Story and photos by Waverly Shreffler
June 15, 2021
Voices filter through the forest understory as Aimee Frazier, Chuckanut Island steward, climbs with ease up the steep and rooted slope to the island’s perimeter trail. She weaves through overflowing branches in their mid-spring growth spurt.
“The island belongs to itself,” Frazier chuckles.
In Chuckanut Bay, just one mile south of Bellingham city limits, the Chuckanut Island Cyrus Gates Memorial Preserve is held in its natural state by the Nature Conservancy, “for the benefit of all.” Frazier and her husband, Peter Frazier, monitor and protect the island via sea kayak from their home across the bay. As volunteer stewards since 1996, they have witnessed the island’s change over time and worry about increasing human impact.

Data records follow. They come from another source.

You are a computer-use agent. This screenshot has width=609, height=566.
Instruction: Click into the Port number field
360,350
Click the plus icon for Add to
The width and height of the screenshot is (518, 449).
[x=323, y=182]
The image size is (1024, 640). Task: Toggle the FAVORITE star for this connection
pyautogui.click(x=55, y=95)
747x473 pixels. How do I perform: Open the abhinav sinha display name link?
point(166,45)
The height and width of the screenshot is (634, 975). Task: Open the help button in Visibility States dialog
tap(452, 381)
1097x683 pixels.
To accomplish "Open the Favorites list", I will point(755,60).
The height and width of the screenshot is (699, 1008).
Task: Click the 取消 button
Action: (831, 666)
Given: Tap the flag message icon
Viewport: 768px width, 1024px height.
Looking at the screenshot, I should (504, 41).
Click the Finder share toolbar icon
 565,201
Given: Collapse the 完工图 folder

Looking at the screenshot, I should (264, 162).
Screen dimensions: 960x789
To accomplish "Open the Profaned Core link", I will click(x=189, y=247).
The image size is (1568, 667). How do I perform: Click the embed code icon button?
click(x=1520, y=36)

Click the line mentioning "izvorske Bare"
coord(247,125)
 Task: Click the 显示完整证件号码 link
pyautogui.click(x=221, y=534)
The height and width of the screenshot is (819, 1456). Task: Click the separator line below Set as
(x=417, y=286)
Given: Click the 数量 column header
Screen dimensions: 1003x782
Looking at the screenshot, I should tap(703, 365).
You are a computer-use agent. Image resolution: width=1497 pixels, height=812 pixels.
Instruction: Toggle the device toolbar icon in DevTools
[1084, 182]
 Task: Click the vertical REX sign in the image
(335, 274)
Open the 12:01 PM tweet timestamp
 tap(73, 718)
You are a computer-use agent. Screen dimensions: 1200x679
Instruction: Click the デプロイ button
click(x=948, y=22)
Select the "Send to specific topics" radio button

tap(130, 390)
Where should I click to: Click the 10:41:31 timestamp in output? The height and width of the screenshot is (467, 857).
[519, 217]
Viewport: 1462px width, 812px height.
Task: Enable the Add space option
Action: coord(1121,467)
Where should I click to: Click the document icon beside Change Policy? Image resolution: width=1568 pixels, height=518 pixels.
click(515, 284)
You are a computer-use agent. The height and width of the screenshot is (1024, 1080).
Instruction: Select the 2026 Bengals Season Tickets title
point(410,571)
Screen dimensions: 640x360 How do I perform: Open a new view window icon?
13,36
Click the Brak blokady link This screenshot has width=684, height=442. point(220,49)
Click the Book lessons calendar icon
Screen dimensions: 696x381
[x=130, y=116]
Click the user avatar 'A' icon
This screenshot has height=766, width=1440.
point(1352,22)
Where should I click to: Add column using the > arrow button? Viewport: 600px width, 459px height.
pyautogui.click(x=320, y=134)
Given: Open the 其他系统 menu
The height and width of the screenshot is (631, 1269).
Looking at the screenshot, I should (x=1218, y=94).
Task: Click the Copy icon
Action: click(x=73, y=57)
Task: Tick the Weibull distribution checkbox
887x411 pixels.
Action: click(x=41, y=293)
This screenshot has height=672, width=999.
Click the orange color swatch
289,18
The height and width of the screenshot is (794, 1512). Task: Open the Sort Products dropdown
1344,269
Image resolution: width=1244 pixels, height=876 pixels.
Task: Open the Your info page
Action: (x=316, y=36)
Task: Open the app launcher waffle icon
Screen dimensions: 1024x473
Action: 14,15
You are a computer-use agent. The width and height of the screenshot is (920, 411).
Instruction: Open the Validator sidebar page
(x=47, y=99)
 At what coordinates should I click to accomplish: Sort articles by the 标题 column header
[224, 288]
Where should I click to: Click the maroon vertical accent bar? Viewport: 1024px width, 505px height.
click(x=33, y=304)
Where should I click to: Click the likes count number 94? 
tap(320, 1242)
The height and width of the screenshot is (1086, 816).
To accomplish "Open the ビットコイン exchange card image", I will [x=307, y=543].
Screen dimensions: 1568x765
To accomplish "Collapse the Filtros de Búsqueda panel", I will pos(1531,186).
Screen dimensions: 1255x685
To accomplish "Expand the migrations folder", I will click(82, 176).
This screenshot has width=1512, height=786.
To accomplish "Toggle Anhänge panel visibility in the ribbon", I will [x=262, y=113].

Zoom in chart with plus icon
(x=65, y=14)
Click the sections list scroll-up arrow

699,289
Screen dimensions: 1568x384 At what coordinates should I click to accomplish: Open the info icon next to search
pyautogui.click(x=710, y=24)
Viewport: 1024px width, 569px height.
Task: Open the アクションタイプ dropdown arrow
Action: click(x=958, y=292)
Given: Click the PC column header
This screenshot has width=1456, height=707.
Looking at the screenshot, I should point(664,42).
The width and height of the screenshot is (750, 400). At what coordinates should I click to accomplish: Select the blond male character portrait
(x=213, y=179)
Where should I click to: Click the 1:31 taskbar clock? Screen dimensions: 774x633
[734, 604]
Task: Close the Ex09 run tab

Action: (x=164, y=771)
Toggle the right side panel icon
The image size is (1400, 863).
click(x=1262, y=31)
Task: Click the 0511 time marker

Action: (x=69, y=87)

Chuckanut Island, roughly the size of three soccer fields, provides critical habitat for an abundance of plant and animal species native to the Salish Sea. A nesting bald eagle pair chirps above forest canopy as seabirds hunt intertidal critters from rocky cliffsides. Old-growth Douglas fir, western red cedar and Pacific madrone shade a mosaic of salal, snowberry and ocean spray. Fingers of Chuckanut sandstone create pockets of shore where seal pups await their mothers and river otters play. With the biodiversity and beauty of the small island comes vulnerability.
Stopping along the trail to pull ivy from the roots, Frazier explained there are three problem species on the island: English ivy, Canada geese and humans.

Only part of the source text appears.